Últimamente he pensado en el cambio, like, a lot. Y con justificación: hace poco di un big step y abrí mi propio e-commerce de ropa pre-loved (Dream Closet, aquí te lo dejo por si todavía no lo conoces), además de que The Walk, el blog que fundé con Ale (mi hermano) hace ya varios, muchos años, y que evolucionó a revista digital, ha vuelto a dar un giro de 180 grados (aunque maybe todavía no puedo contarles mucho sobre esto, así que mantengámoslo como un secreto, hush-hush). ¿Tú qué transformaciones has pasado recientemente?
Con estos cambios y lo que conllevan, quizá llegué a sentirme un poco abrumada, pero también súper excited, porque, con cada nuevo proyecto, llegan un montón de posibilidades. So, ya teniendo la mente dando saltos en estas ideas y dentro de este mood, quise enfocarme en hacer algo con esa energía: armar un outfit. Y, yo sé, quizá suene un poquitín silly, pero, como siempre he dicho: la ropa es una excelente herramienta para mostrar cómo te sientes y reflejar cómo va tu vida.



Y así, me puse manos a la obra y revisé mi clóset, preguntándome qué era lo que mejor podía representar el cambio: ¿lentejuelas? ¿Algo tornasol? ¿Una silueta reinterpretada? Ninguna de estas ideas sonaba mal, sin embargo, el resultado fue un ligeramente más inesperado: reptiles.
Stop! Antes de que pienses que qué rayos estaba pasando por mi mente, déjame explicarme: cambio de piel. Los reptiles suelen mudar de piel constantemente, transformándose, cambiando.
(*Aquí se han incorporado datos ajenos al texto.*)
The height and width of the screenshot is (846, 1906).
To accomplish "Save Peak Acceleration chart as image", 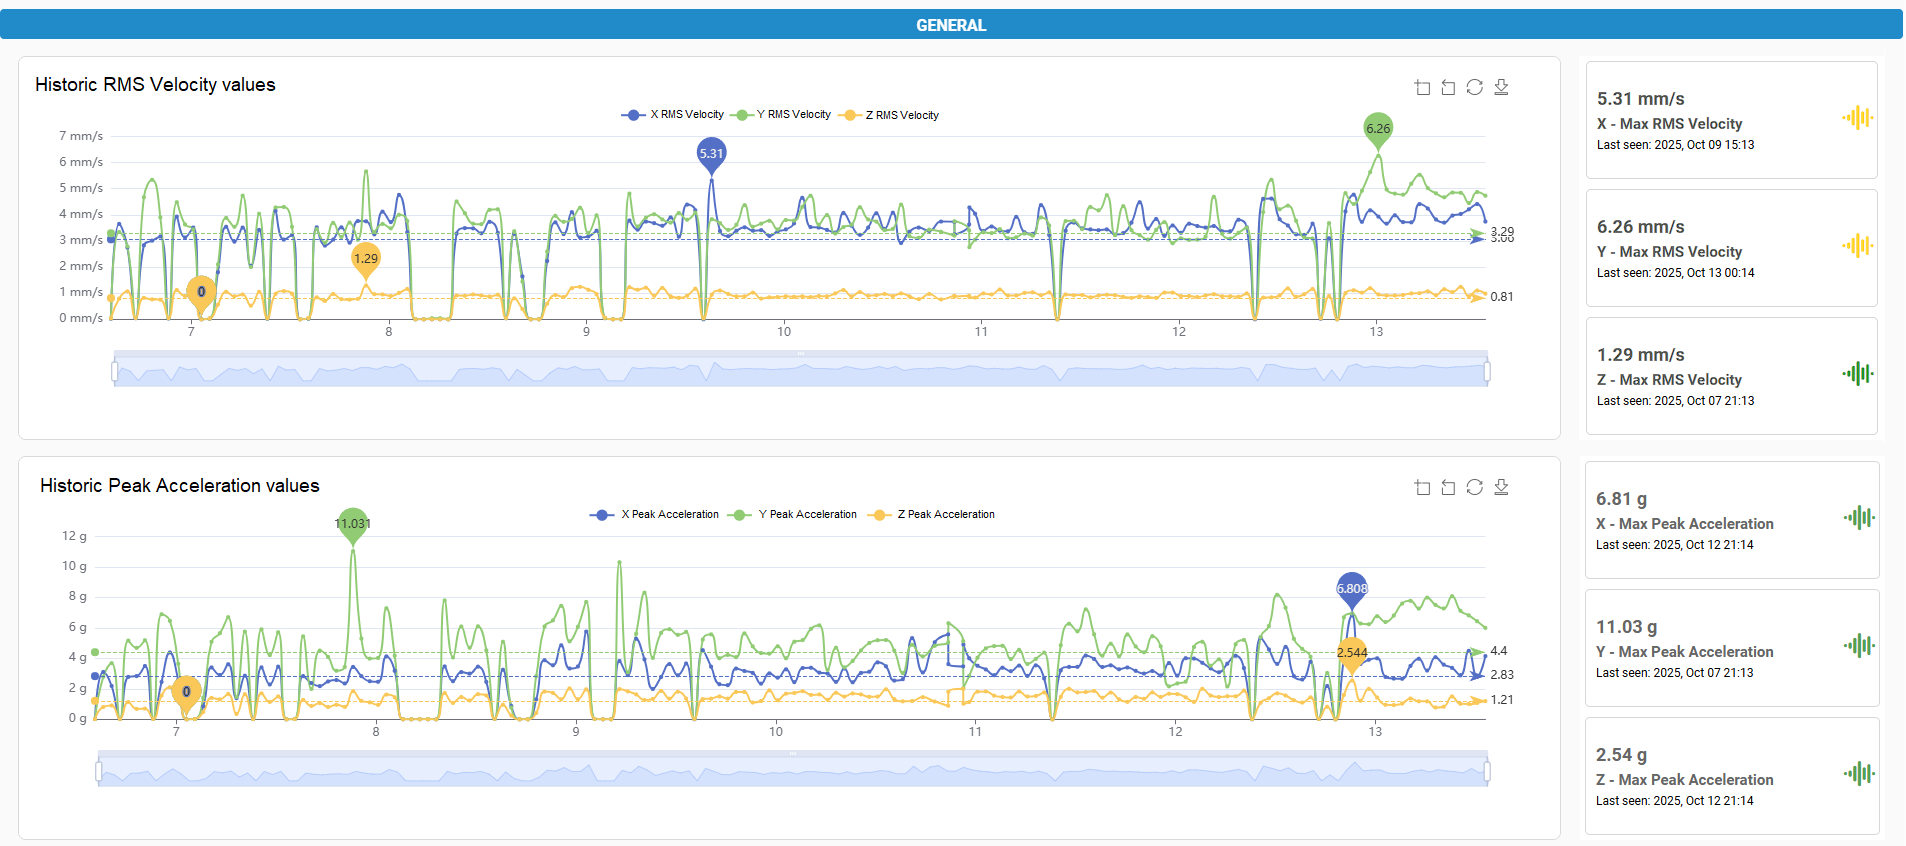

Y como hice mi tarea, descubrí también que los reptiles jóvenes lo hacen más que los adultos. It makes sense, ¿no? Es como con los humanos. Cuando estamos creciendo y nos definimos, no sabemos bien qué elegir y cómo hacerlo, y tomamos decisiones que más adelante ya no queremos, así que vamos por un camino distinto; pero, conforme pasan los años, comenzamos a hacer otro tipo de elecciones, más pensadas, que se sienten más definitivas y… ¡Me estoy yendo por otro lado! Sí. My point is, cambios, cambios representados a través de la ropa. Así que, tomé un vestido con patrón de piel de cocodrilo de Alex Perry (casually, es pegado, así que se siente como una segunda piel), y, siendo azul, decidí continuar agregándole accesorios del mismo color: unos zapatos Amina y una handbag Bottega. ¿Por qué? Porque el azul es una tonalidad que, usualmente, asociamos con la tristeza (por eso el blue Monday o la expresión feeling blue), pero también es un color tranquilo y armónico, súper ideal para acompañarnos en tiempos de evolución.
¿Qué te parece mi outfit de transformación?